# Name Parser

## Goal

- Parse the name of a player into a first name and last name
- Standardize the name of all players across all seasons

## Methodology 
- Create a new table with player uuids that will be used across all seasons
- This table will have the following columns:
    - player_uuid
    - first_name
    - last_name
    - full_name


In [5]:
import re

# Name formats in different seasons
s_16_17 = "First_Last"
s_17_18 = "First_Last"
s_18_19 = "First_Last_number"
s_19_20 = "First_Last_number"
s_20_21 = "First Last"
s_21_22 = "First Last"
s_22_23 = "First Last"
s_23_24 = "First Last"

name_formats = {
    "player_gameweek_history_2016_17": s_16_17,
    "player_gameweek_history_2017_18": s_17_18,
    "player_gameweek_history_2018_19": s_18_19,
    "player_gameweek_history_2019_20": s_19_20,
    "player_gameweek_history_2020_21": s_20_21,
    "player_gameweek_history_2021_22": s_21_22,
    "player_gameweek_history_2022_23": s_22_23,
    "player_gameweek_history_2023_24": s_23_24,
}


def convert_name(name, season):
    name = remove_underscore(name)
    name = remove_number(name)
    name = remove_special_characters(name)
    return name


def remove_underscore(name):
    return name.replace("_", " ")


def remove_number(name):
    return re.sub(r"\d+", "", name)


def remove_special_characters(name):
    return re.sub(r"[^a-zA-Z0-9\s]", "", name)

In [6]:
# Test the name parsing functions first
test_names = [
    "Mohamed_Salah",
    "Kevin_De_Bruyne",
    "Harry_Kane_1",
    "Erling_Haaland_2",
    "Bruno_Fernandes",
    "Son_Heung_min",
]

print("Testing name parsing functions:")
for name in test_names:
    cleaned = convert_name(name, "test")
    print(f"Original: {name} -> Cleaned: {cleaned}")

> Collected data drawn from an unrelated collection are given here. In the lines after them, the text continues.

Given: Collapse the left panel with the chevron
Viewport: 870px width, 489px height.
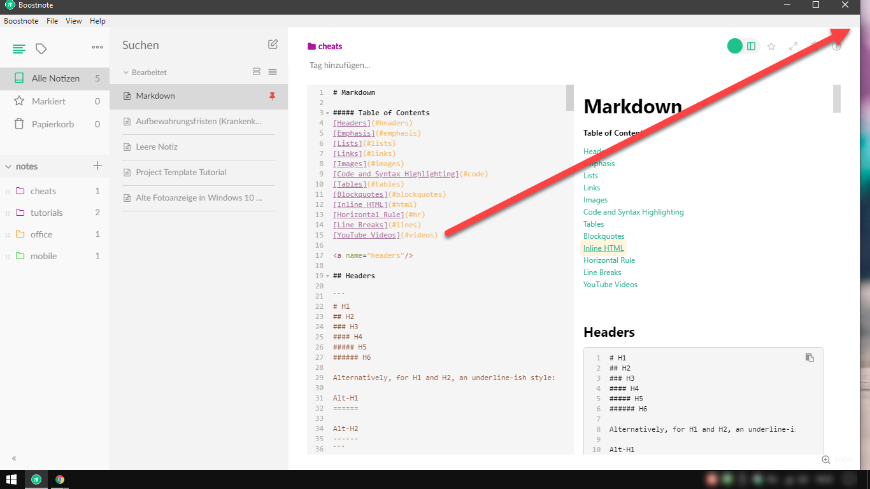Looking at the screenshot, I should tap(13, 458).
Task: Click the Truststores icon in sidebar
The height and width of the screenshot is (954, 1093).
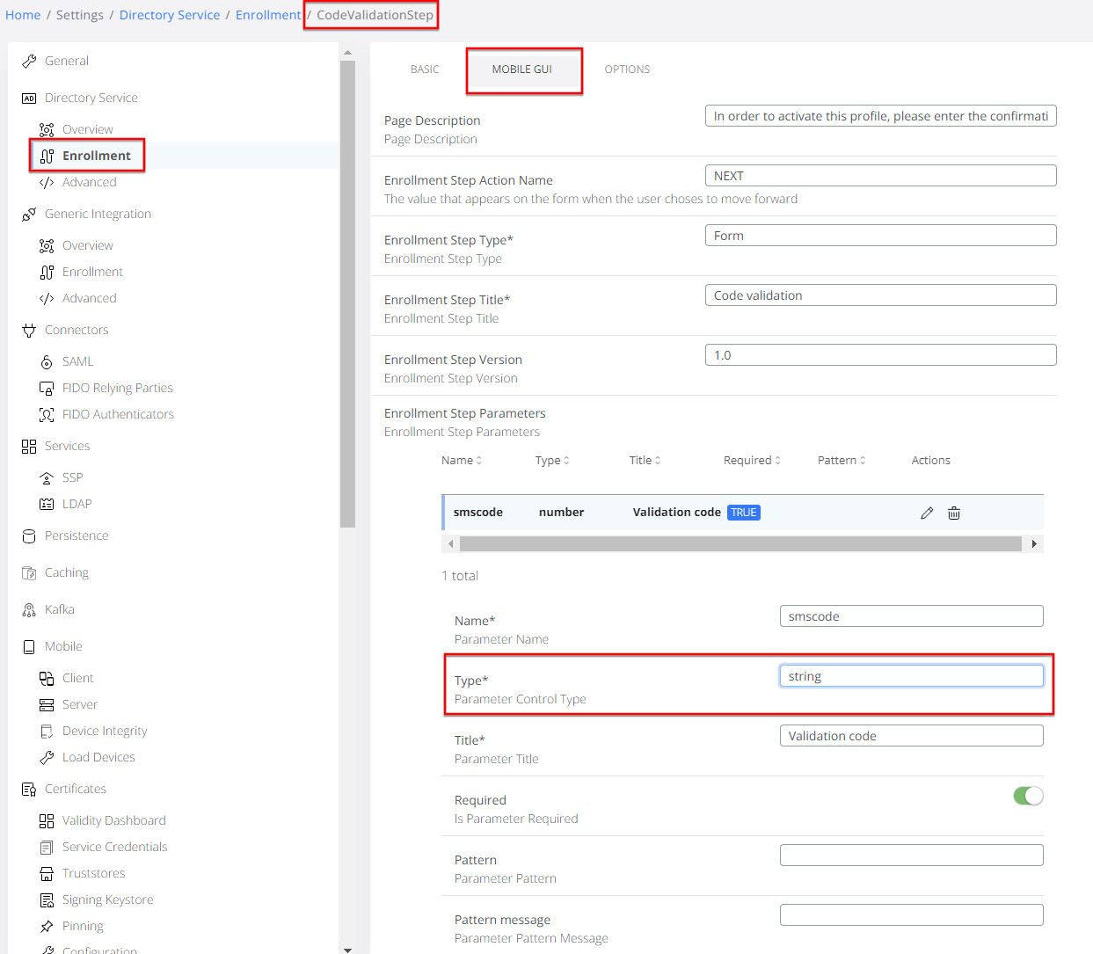Action: pyautogui.click(x=47, y=874)
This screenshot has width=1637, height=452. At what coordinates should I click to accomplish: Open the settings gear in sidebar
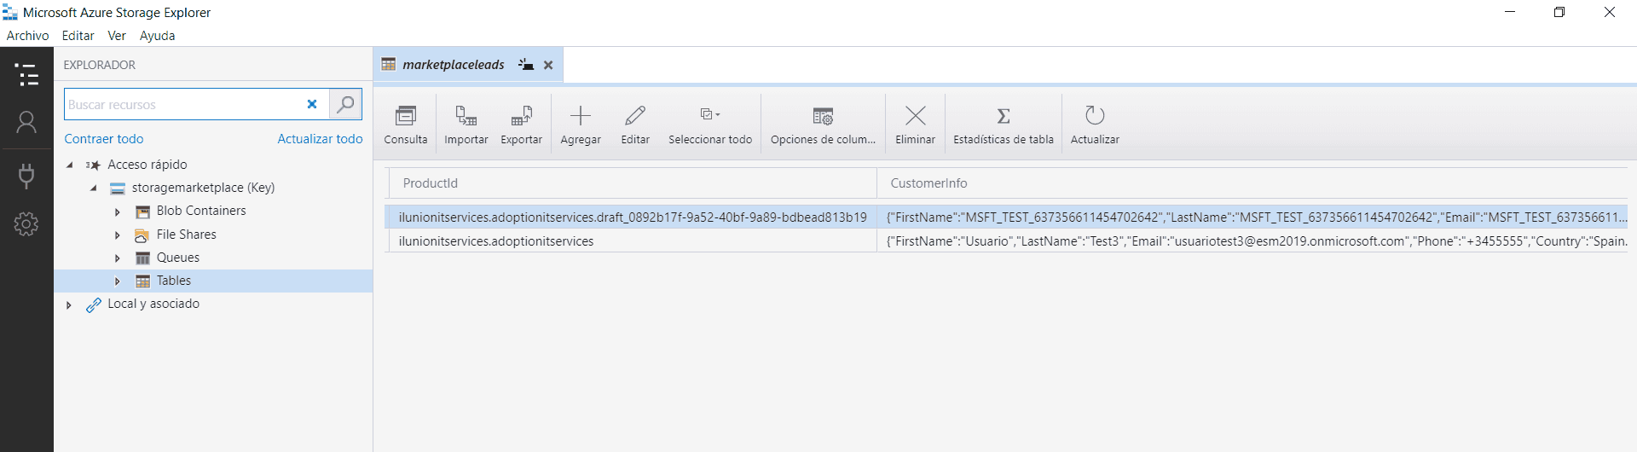(26, 224)
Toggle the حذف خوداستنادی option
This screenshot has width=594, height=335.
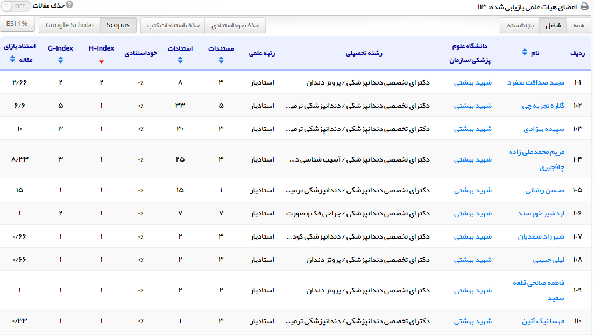tap(235, 25)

Testing name parsing functions:
Original: Mohamed_Salah -> Cleaned: Mohamed Salah
Original: Kevin_De_Bruyne -> Cleaned: Kevin De Bruyne
Original: Harry_Kane_1 -> Cleaned: Harry Kane 
Original: Erling_Haaland_2 -> Cleaned: Erling Haaland 
Original: Bruno_Fernandes -> Cleaned: Bruno Fernandes
Original: Son_Heung_min -> Cleaned: Son Heung min


In [7]:
import polars as pl
from sqlalchemy import select

from fantasy_premier_league.database import get_db_session
from fantasy_premier_league.models.player_gameweek_history import PlayerGameweekHistory16_17

query = select(PlayerGameweekHistory16_17)

with get_db_session() as session:
    df = pl.read_database(query, session)

df

  """


InvalidRequestError: Table 'player_gameweek_history_2016_17' is already defined for this MetaData instance.  Specify 'extend_existing=True' to redefine options and columns on an existing Table object.

x